Stem cells and potential stem cell therapies.
- A stem cell is an unspecialized cell which can give rise to 250 specialized cells in the body. Under go asymmetric cell division and can renew itself.
Mature stem cells: adult cells obtained from mature body tissue like embilical cord and placenta, are multipotent giving rise to limited cell types
Early stem cells: embryonic and blastocystic cells obtained from inner cell mass of blastocyst, are pluripotent and give rise to all cell types in the body.
Zygote is totipotent. Blastocyst is pluripotent. Granulation layers are multipotent.
Classification of Haematopoietic stem cells and progenitor cells
- Long term HSC: rare cells, mainly rest with limited number of cycling cells
-Short term HSC: contribute to short lived cell populations for limited period of time, less than 12 weeks
-Progenitor cells: downstream of stem cells give rise to single lineage such as T and B cells, NK cells. Short life span.
Mesengenic process: proliferation --> commitment --> lineage progression --> differentiation --> maturation
Neural stem cells in the brain give rise to three major cell types: neurons, astrocytes, and oligodendocytes.

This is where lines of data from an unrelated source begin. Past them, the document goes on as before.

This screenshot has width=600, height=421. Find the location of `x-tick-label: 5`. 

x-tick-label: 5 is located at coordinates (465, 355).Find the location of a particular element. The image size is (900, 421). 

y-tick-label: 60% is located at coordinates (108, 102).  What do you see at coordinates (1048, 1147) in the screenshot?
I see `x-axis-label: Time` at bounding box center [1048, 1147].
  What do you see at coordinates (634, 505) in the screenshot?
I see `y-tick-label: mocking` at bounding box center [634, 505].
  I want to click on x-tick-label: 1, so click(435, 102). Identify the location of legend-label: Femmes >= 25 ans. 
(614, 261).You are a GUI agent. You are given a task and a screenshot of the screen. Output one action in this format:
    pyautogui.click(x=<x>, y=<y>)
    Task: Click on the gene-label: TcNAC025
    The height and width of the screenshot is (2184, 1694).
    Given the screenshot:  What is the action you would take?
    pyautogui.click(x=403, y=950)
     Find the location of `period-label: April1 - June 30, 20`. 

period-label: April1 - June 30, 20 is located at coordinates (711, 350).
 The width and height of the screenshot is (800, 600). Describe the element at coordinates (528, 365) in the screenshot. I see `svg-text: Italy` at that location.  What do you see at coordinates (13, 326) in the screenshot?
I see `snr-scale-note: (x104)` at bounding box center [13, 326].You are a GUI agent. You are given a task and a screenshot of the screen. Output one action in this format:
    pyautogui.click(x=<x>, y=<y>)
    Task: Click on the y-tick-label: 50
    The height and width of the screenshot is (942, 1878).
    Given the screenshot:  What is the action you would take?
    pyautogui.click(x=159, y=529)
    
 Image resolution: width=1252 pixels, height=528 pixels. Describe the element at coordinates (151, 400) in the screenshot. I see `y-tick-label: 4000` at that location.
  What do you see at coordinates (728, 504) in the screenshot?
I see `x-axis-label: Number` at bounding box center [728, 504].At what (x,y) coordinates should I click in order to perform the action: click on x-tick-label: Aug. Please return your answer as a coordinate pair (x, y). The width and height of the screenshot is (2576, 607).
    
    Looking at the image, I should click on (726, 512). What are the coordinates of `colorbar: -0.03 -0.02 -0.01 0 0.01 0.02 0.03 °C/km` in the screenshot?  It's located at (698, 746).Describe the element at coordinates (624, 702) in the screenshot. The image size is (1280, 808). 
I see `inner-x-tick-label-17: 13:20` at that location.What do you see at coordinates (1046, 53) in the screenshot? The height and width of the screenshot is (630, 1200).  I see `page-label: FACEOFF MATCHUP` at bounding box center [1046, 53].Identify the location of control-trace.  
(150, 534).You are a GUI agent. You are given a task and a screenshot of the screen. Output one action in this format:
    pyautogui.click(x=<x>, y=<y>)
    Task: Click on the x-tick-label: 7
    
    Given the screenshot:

Differentiation pathways of adult stem cells:
- hematopoietic stem cells give rise to all types of blood cells
- bone marrow stromal cells give rise to bone cells, cartilage cells, fat cells
- neural stem cells give rise to three major cell types
- epithelial stem cell give rise to lining of digestive tract and several other types
- skin stem cells are in the basal alyer of the epidermis and give rise to keratinocytes. Follicular stem cells give rise to hair follicles and epidermis
Cancer stem cells can renew and give rise to more cancer cells
Stem cells could be used to fight diseases like leukemia but problems with immune rejection and HSCs are difficult to isolate.
Somatic Cell Nuclear Transfer: Mammary gland cells of 6 year old female sheep isolated and cultured and then inserted into oocyte, Dolly the sheep developed
Culture of embryonic stems cells isolated from blastocyst
Autologous tissue grafts may be able to be generated by fusing cell biopsy from a patient with enucleated oocyte to produce tissue.
Embryonic stem cells were able to be used to develop into insulin producing pancreatic cells for Type 1 diabetes patient
Gene expression during differentiation is the key to understanding how cells are differentiated. For example, Oct4 is expressed in inner cell mass and in culture embryonic cells but not in differentiated cells.